I say that Roger Casement
Did what he had to do.
He died upon the gallows,
But that is nothing new.
The story of Roger Casement shoots up, dies out, and is reborn after his death like those fireworks that after soaring and exploding in the night in a rain of stars and thunder, die away, are still, and moments later are resuscitated in a trumpet fanfare that fills the sky with fires.

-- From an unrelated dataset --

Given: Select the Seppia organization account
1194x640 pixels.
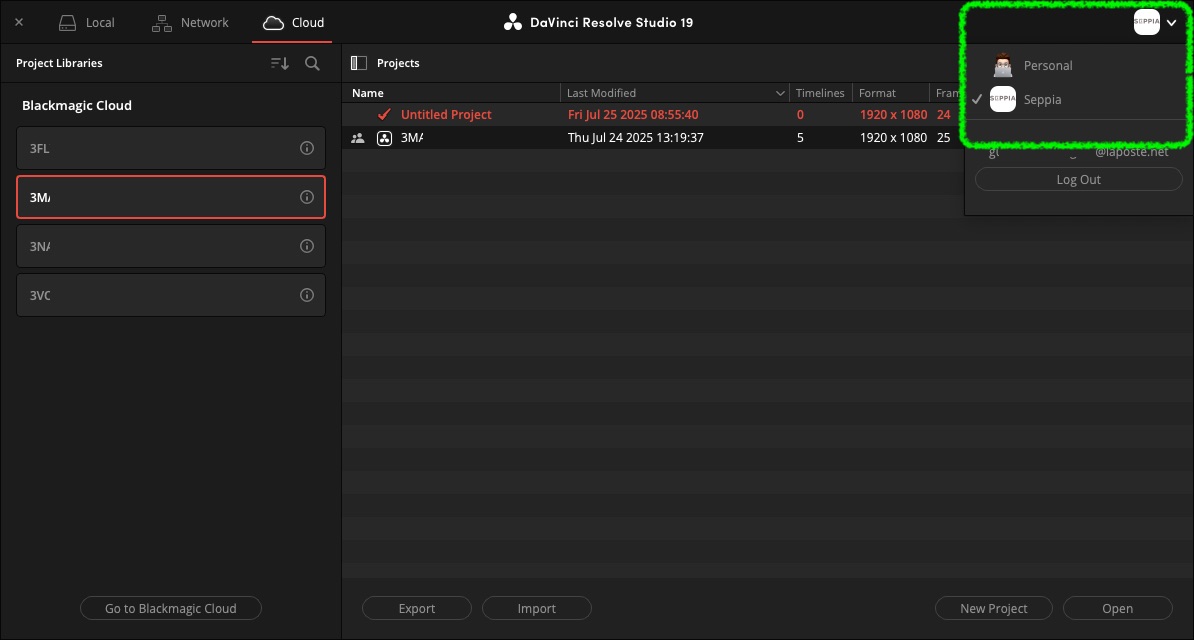Looking at the screenshot, I should point(1042,100).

According to Dr. Percy Mander, the physician present at the execution, it was carried out “without the slightest hindrance,” and the death of the offender was instantaneous. Before authorizing his burial, the doctor, following the orders of the British authorities, who wanted some scientific certainty regarding the “perverse tendencies” of the man they had executed, proceeded, after putting on plastic gloves, to explore his anus and the beginning of his bowel. He confirmed that “to the naked eye” the anus showed a clear dilation, as did “the lower portion of the intestine, as far as my fingers could reach.” The doctor concluded that his exploration confirmed “the practices to which the executed man apparently was devoted.”
After being subjected to this handling, the remains of Roger Casement were buried without a stone, cross, or initials, next to the equally anonymous grave of Dr. Crippen, a celebrated murderer who had been tried some time earlier. The pile of shapeless dirt that was his grave was adjacent to the Roman Way, the trail along which, at the beginning of the first millennium of our era, the Roman legions entered the remote corner of Europe that would later be England in order to civilize it.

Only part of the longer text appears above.